Dog Genetics & SN2 transition states

Yesterday I went to a talk by one of the NIH Cancer Genetics Cheif, and part of the NIH Human Genome Research, that was about....dog genetics. I mean, they tied in medical applicability to Dwarfism (lessened IGF serum levels in all types of small dogs resulting in not allowing their growth plates to expand, and a either a lower copy number of that gene or a high copy number of a gene that repressed it, I can't remember), but mostly the grad students and post docs had their own little pet projects that they were studying because they found it interesting. Like, for example, someone had a wire-haired Dachshund and did their PhD thesis on studying the gene for wire-hair. They study hair type, body type, bone structure, back arch, and a little bit of behavioral stuff in this group. When you ask the lady why they choose projects in the lab she responds "we find projects that we think are interesting."

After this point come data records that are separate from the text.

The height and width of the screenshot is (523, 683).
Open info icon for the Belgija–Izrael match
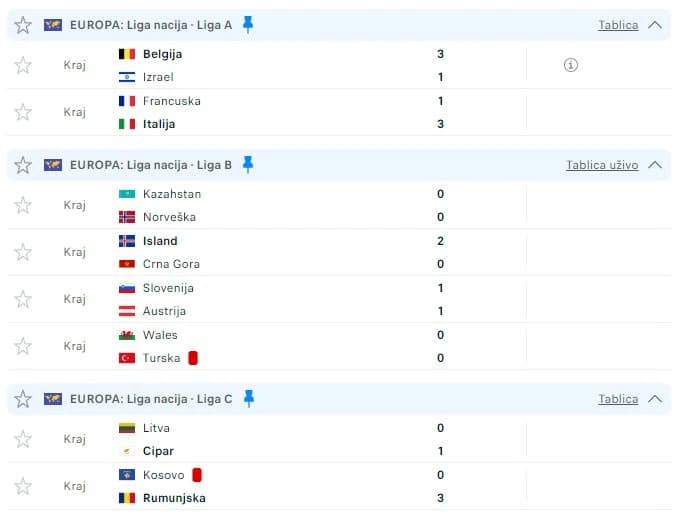coord(571,65)
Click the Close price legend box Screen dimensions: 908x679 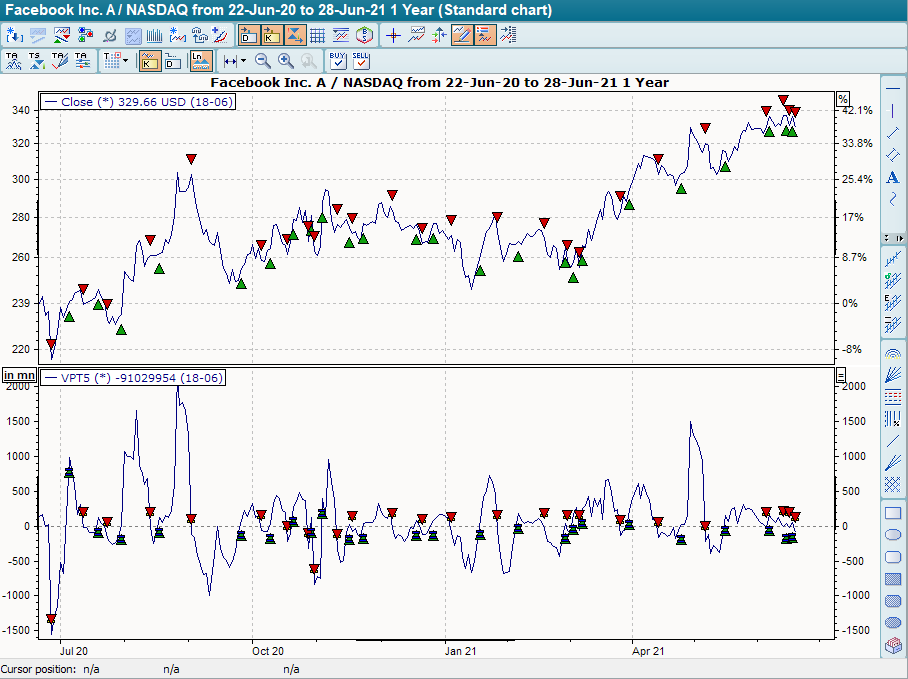click(x=137, y=101)
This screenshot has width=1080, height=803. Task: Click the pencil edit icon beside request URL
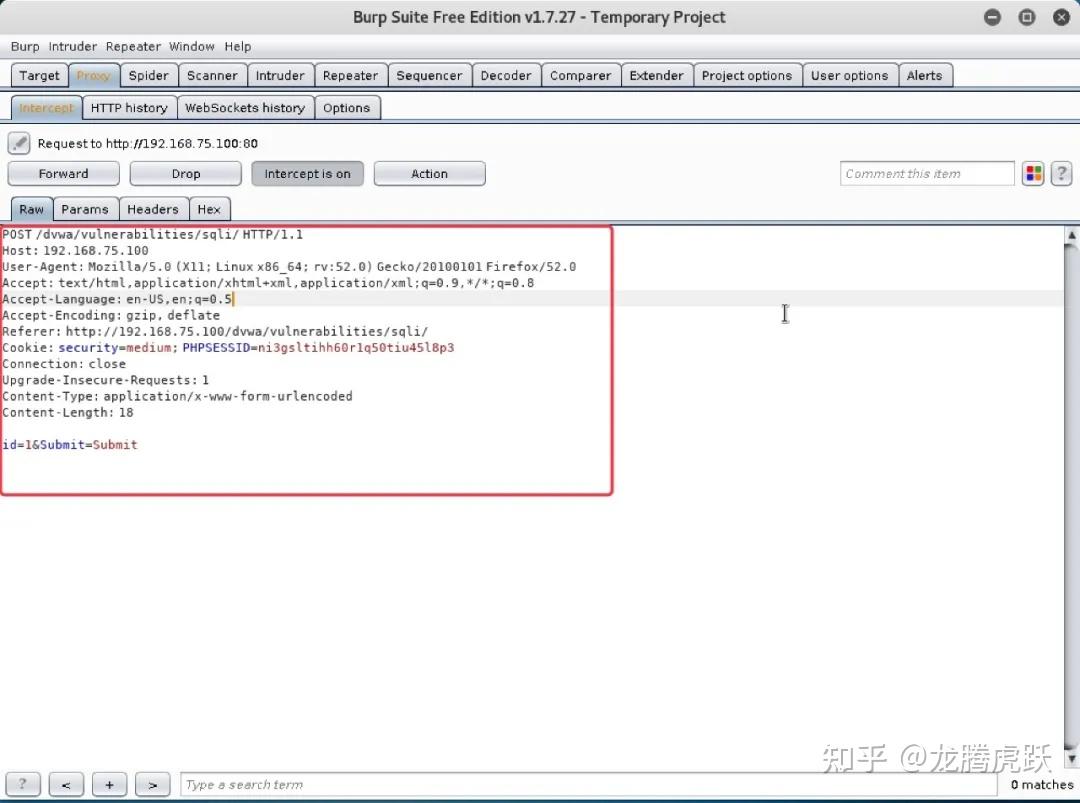(18, 142)
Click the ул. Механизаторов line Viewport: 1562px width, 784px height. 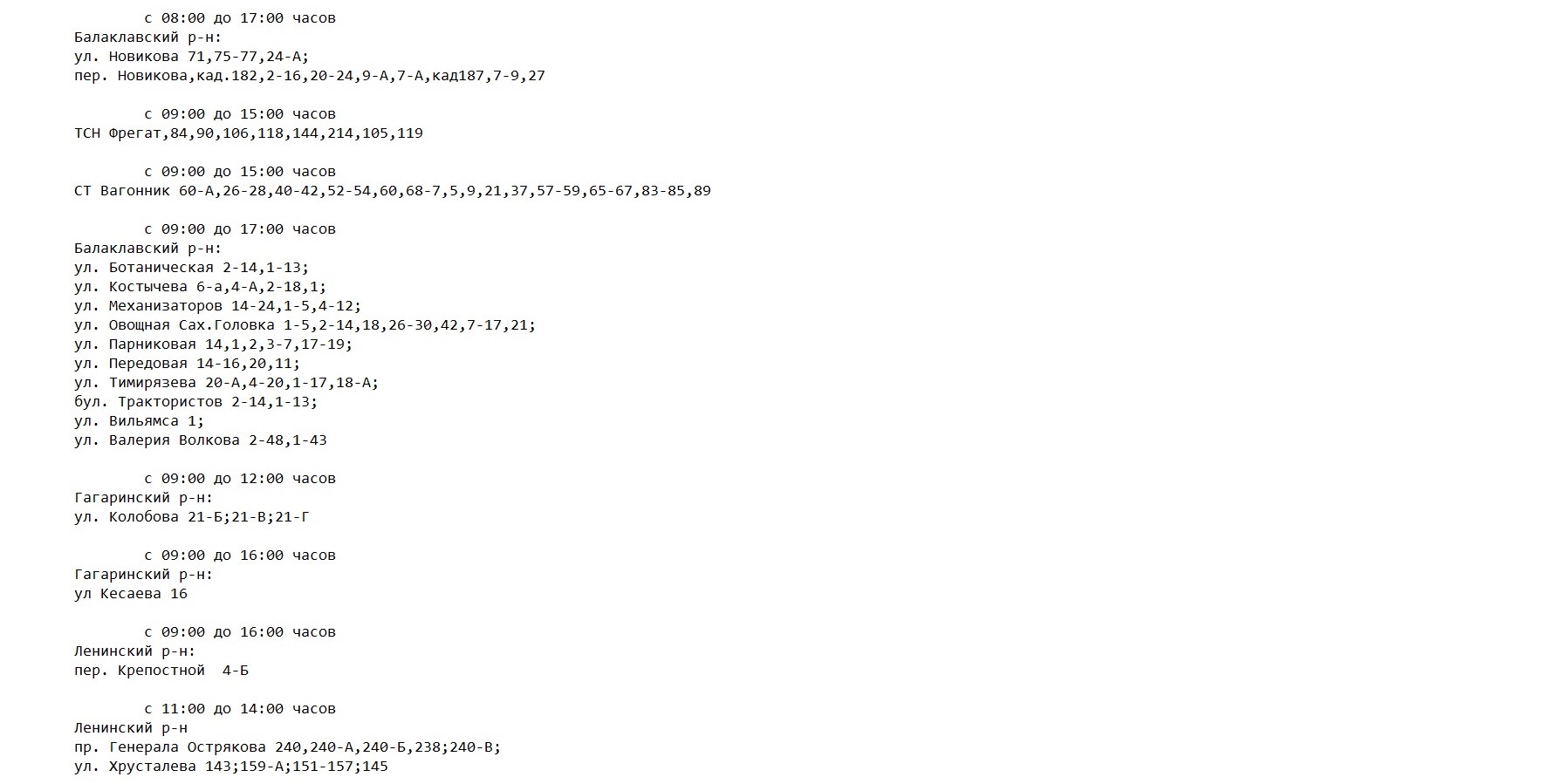(217, 306)
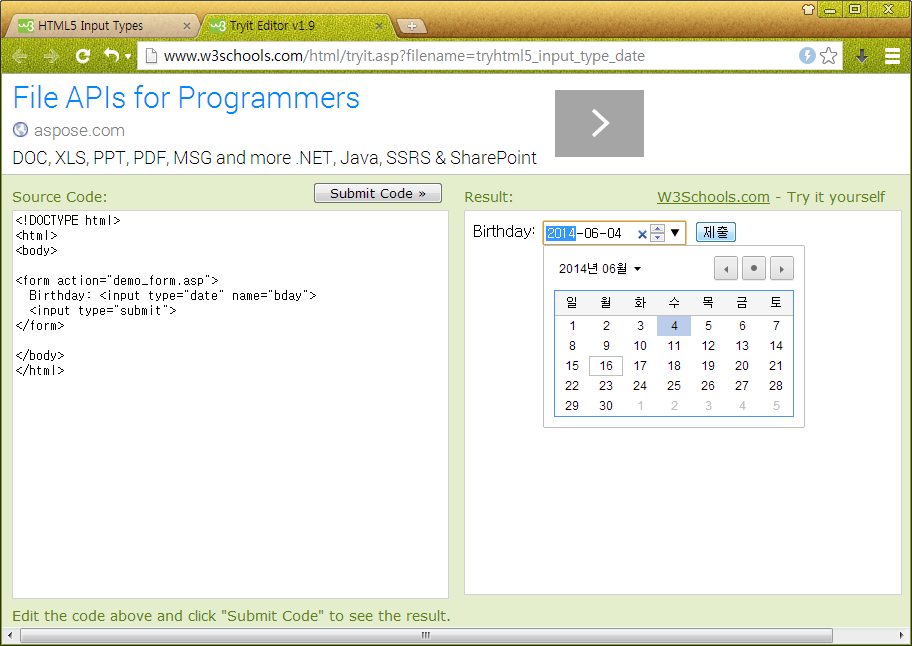
Task: Click the back navigation arrow
Action: tap(20, 56)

The science--in terms of the method--was very solid and well presented at a level that was comprehensible to students with little background, but was still engaging to the profs, but I felt the whole time that the topic of dog genetics was...a little goofy? Especially the motives for the projects "why does my corgi have short legs?" or "why does my dachshund have this type of coat" which seems strange that this would be my gut reaction. I mean, I think that, since biological systems are so interconnected, approaching all sorts of questions can be useful to our greater knowledge regardless of what the direct application is, and it's never a bad thing to know more about the world. I just found it interesting that she managed to swing NIH funding for studying these little pet areas of the dog genome (excuse me for the pun). She even had a project called project PyDo (for "phylogeny dog").

And to an unrelated topic, I really like tutoring because it keeps me learning new things all the time. Like, for example, that the SN2 transition state is chiral despite being Sp2. Having five things around it makes it non-superimposible even if the three substituents attached to carbon are planar (and the nucleophile and leaving group are hanging out in the p-orbital). There is a different teacher from who I had and a different book first semester, and the teacher is really into theoretical organic (i.e. the teacher I had would never ask what the hybridization of the transition state was), so the emphasis is totally different, and it's kind of like getting a new perspective on the subject as well as a refresher to help people.